American Apparel’s factory and distribution centre in downtown Los Angeles

Gildan’s move to acquire American Apparel follows American Apparel voluntarily filing for Chapter 11 bankruptcy in the US on 14 November 2016, with the brand’s UK business having gone into administration on 8 November 2016. This is the company’s second bankruptcy filing in 13 months.

The proposed agreement includes Gildan Activewear taking over the leases on American Apparel’s distribution centre and two manufacturing centres in California. Notably, the company’s retail assets have been left out of the bid.

Speaking to Images, Garry Bell, vice president of corporate marketing and communications at Gildan Activewear, explained that premium-priced fashion brand American Apparel is a good fit with Gildan Activewear’s three printwear brands – Gildan, Anvil and Comfort Colors. When asked whether there is room for both Anvil and American Apparel within the company, Garry – while pointing out that the acquisition is not yet a done deal – said: “Our concept initially is that there would be room for both because Anvil is not a premium-priced fashion brand; Anvil’s an affordable fashion brand… whereas American Apparel has a little bit more edge, it’s a bit more fashion forward. It rounds out our portfolio of brands very well.

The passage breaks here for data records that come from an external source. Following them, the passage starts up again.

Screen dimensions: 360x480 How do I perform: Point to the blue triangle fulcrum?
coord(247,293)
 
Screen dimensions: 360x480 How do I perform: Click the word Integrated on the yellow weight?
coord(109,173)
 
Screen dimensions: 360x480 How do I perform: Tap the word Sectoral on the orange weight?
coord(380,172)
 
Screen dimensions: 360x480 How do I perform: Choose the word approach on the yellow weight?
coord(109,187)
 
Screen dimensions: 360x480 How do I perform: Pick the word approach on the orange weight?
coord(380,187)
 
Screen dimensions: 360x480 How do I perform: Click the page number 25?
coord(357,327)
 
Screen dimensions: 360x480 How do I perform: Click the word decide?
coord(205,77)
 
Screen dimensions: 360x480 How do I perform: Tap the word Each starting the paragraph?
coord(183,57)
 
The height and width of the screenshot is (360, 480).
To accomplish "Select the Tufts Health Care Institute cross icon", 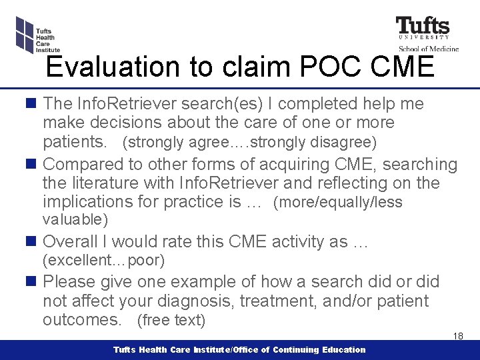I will (x=24, y=33).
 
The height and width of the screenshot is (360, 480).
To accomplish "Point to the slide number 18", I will (x=458, y=336).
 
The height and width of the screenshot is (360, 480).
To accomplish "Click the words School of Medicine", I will (x=429, y=49).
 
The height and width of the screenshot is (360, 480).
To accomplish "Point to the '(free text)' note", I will (x=171, y=321).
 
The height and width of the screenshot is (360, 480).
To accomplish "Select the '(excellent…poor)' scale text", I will (x=103, y=260).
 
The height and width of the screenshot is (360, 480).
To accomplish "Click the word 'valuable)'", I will (x=75, y=219).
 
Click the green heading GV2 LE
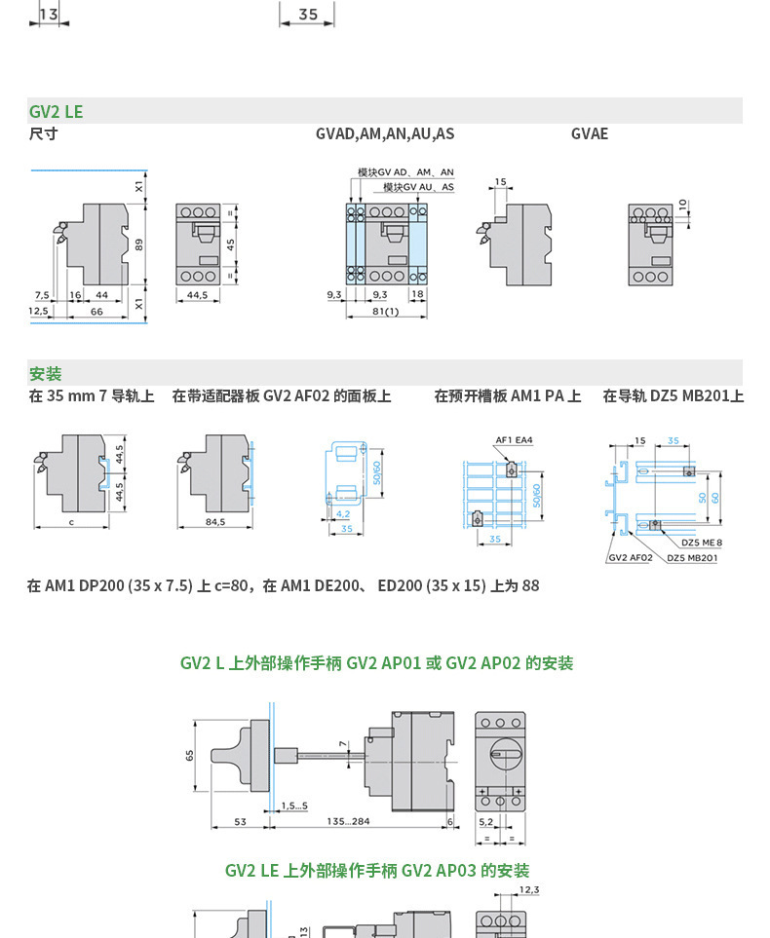pos(56,111)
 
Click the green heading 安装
pos(45,373)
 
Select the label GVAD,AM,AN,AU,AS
pos(384,133)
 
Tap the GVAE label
pos(589,133)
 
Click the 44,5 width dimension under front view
pos(197,294)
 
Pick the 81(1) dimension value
pos(386,312)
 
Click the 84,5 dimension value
pos(214,522)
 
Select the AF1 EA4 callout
pos(514,440)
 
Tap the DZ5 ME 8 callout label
pos(701,543)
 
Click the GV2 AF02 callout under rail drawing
pos(630,558)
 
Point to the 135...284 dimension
pos(348,822)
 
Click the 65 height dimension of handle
pos(190,755)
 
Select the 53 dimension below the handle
pos(240,822)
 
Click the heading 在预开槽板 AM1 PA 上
pos(507,395)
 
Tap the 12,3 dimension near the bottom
pos(529,889)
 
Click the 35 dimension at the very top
pos(307,14)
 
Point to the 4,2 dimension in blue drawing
pos(342,513)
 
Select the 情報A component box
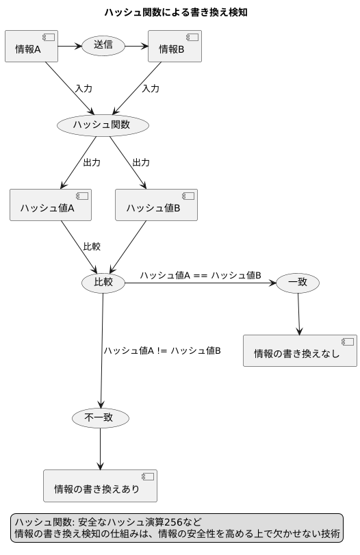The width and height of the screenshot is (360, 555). (31, 47)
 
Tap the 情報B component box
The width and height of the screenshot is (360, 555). (175, 47)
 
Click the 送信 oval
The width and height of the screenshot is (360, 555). (103, 47)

“We’re very confident in the brand, should we in fact be designated the successful bidder, and that it fits very well into our printwear business. We’re in 50 markets around the world so we can take this brand and really expand it globally beyond where it is today. They have retail stores in Japan, but they’re not selling in Japan. We are. They have retail stores in China – they’re not selling their brand in the printwear channel in China. We are selling Gildan in China. We’re in markets all around the world selling products through the printwear channel because that’s Gildan’s original business.”

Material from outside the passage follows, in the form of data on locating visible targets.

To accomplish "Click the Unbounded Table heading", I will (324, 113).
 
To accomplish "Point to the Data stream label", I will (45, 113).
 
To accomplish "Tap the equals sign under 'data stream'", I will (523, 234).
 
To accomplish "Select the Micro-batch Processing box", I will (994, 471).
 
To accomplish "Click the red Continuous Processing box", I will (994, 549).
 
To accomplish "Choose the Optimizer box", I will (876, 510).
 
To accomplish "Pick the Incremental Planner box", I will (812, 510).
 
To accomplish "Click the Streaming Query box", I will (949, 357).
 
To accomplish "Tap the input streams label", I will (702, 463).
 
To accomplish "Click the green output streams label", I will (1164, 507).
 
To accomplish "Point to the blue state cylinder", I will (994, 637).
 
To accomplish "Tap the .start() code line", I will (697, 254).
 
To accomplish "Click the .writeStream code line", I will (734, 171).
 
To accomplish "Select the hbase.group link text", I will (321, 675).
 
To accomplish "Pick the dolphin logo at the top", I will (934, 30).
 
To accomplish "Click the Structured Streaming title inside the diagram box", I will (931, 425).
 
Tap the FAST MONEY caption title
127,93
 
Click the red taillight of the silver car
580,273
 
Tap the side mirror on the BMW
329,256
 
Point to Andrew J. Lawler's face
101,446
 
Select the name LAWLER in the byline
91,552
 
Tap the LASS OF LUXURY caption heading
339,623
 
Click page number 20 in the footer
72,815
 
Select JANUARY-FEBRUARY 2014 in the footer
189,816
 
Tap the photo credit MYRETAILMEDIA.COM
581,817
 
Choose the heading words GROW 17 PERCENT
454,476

A core part of the American Apparel brand is that it is made in the US, so it is unlikely that its manufacture will be moved overseas, as is the case with the other Gildan Activewear brands. However, given the current political situation in the US where President-elect Trump has been vocal about bringing industry back to the US and tearing up trade deals, it could prove to be an astute move by Gildan Activewear to acquire a company that has a ready-made manufacturing base in the US. The conversation with American Apparel began before the US presidential election results were known, reports Garry, but there has been a movement within the US for some time for retailers to commit to purchasing more ‘Made in the US’ products. “Walmart has likely been the most vocal with their programme looking to source $250 billion worth of products over a fixed period of time with ‘Made in the USA’ origins. Gildan has invested heavily in US manufacturing, with more than $400 million invested in the last three years in yarn spinning,” explained Garry. “In terms of possible future changes to our manufacturing model, it remains very early in the proposed acquisition process and likely also early in the socio-political situation in the US to comment.”

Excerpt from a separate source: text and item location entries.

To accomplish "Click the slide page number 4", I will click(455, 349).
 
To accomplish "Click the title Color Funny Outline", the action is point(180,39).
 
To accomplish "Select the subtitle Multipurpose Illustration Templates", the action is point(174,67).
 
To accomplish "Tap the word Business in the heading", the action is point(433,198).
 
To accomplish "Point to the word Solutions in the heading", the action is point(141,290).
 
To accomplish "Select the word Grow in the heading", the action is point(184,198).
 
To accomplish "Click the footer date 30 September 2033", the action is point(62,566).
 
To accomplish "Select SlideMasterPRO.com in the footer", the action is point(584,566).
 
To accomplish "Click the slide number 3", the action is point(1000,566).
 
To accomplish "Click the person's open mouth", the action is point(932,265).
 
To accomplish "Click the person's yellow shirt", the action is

As part of the agreement, Gildan Activewear has made a commitment above and beyond the $66 million to purchase inventory from American Apparel. Gildan Activewear has also asked the company to continue to produce printwear products specifically to ensure that there is a continuation of supply. “As of right now, it’s business as usual from what we understand with the US business,” said Garry, adding, “We’re not in a position to be able to comment on what they do during the bankruptcy process. Our intent, as with every one of the acquisitions that we do, is understanding that the printwear business is very much reliant upon a continuity of supply and availability of inventory to fulfil orders quickly.” Images has asked American Apparel what the situation is regarding wholesale stock in the UK during the bankruptcy process, but there was no information available before the magazine went to press.

“We’re excited about this, if we are deemed in fact to be the winning bid,” said Garry. “We’re very pleased with adding this to our portfolio of brands and we think there are good things coming for this brand and for our customers around the world.”